[Data extracts — start]
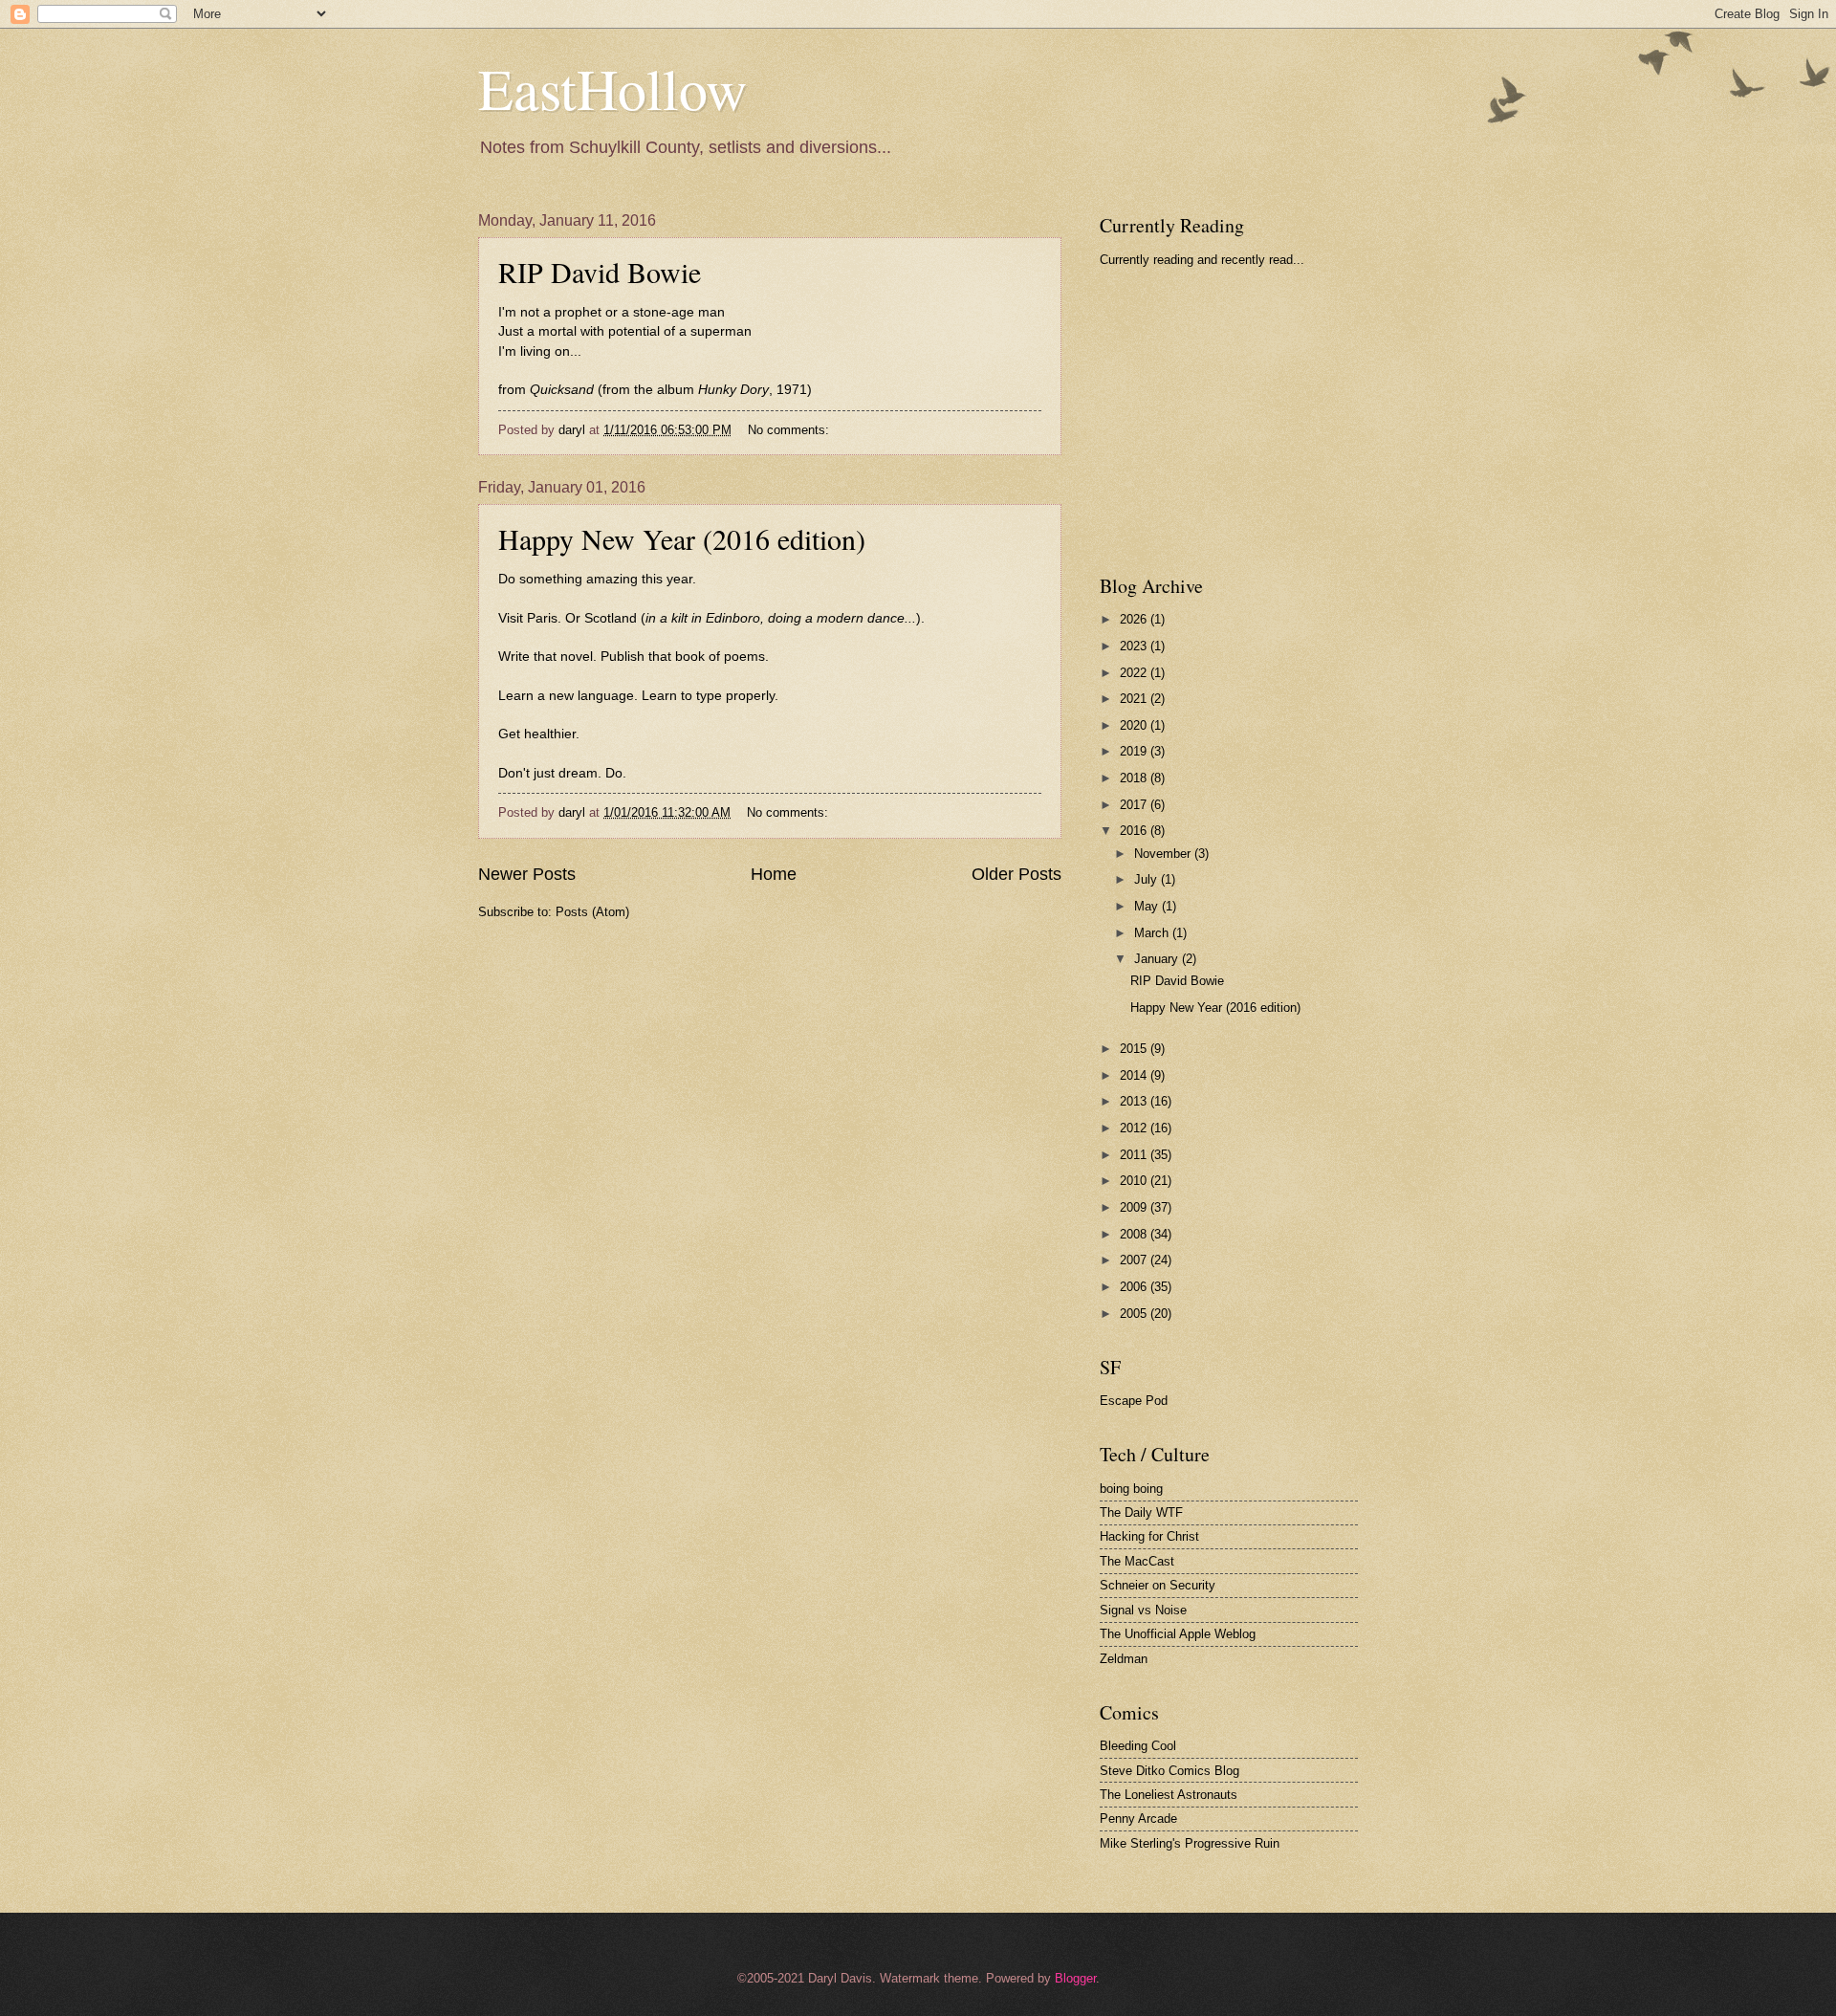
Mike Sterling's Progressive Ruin (1189, 1843)
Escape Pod (1134, 1400)
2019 (1135, 751)
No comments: (790, 430)
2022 (1135, 673)
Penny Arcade (1138, 1818)
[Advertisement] (1243, 419)
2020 (1135, 725)
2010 (1135, 1180)
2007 (1135, 1260)
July (1147, 879)
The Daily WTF (1141, 1512)
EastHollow (612, 88)
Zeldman (1124, 1659)
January (1158, 959)
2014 (1135, 1075)
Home (774, 874)
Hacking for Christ (1149, 1536)
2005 (1135, 1313)
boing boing (1131, 1488)
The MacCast (1137, 1561)
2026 (1135, 619)
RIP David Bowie (599, 271)
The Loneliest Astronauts (1168, 1794)
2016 (1135, 830)
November (1164, 853)
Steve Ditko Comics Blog (1169, 1771)
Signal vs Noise (1143, 1610)
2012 (1135, 1128)
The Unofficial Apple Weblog (1178, 1634)
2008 (1135, 1234)
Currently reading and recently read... (1202, 259)
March (1153, 933)
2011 (1135, 1155)
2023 (1135, 646)
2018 (1135, 778)
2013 (1135, 1101)
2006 (1135, 1287)
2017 (1135, 805)
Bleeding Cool (1138, 1746)
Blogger (1075, 1978)
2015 (1135, 1048)
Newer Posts (527, 874)
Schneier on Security (1157, 1585)
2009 (1135, 1207)
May (1148, 906)
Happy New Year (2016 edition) (681, 538)
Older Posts (1016, 874)
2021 (1135, 698)
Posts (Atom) (592, 912)
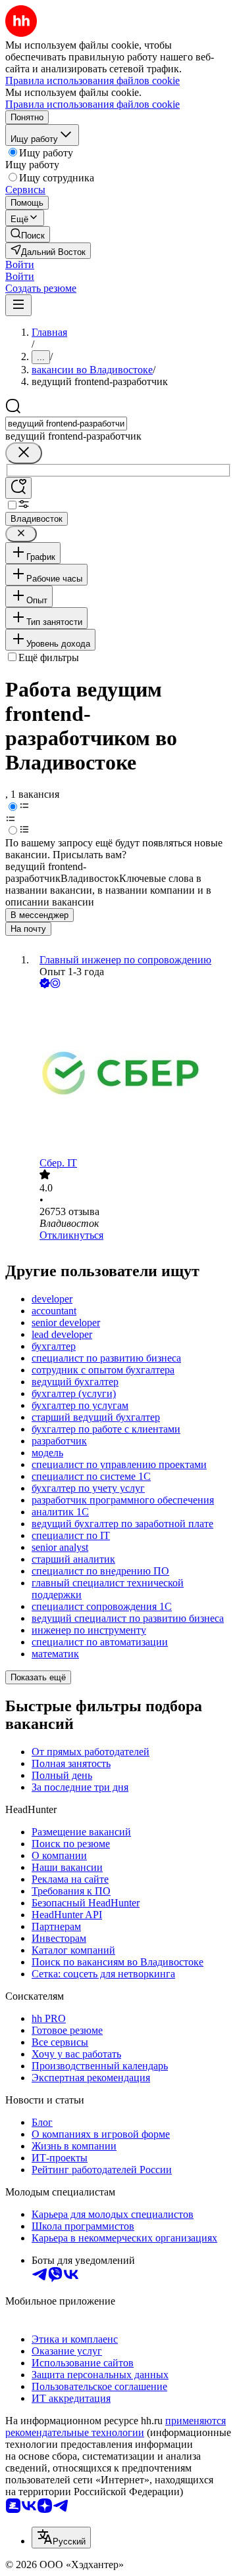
[Data extracts — finish]
• [Activity] Exclude all pictures and reproduce exactly the lines from the one containing "2023 (1135, 646)" through the final line of the entries above.

• [Response to the exercise]
2023 (1135, 646)
2018 (1135, 778)
2013 (1135, 1101)
2006 (1135, 1287)
2017 (1135, 805)
Bleeding Cool (1138, 1746)
Blogger (1075, 1978)
2015 (1135, 1048)
Newer Posts (527, 874)
Schneier on Security (1157, 1585)
2009 (1135, 1207)
May (1148, 906)
Happy New Year (2016 edition) (681, 538)
Older Posts (1016, 874)
2021 (1135, 698)
Posts (Atom) (592, 912)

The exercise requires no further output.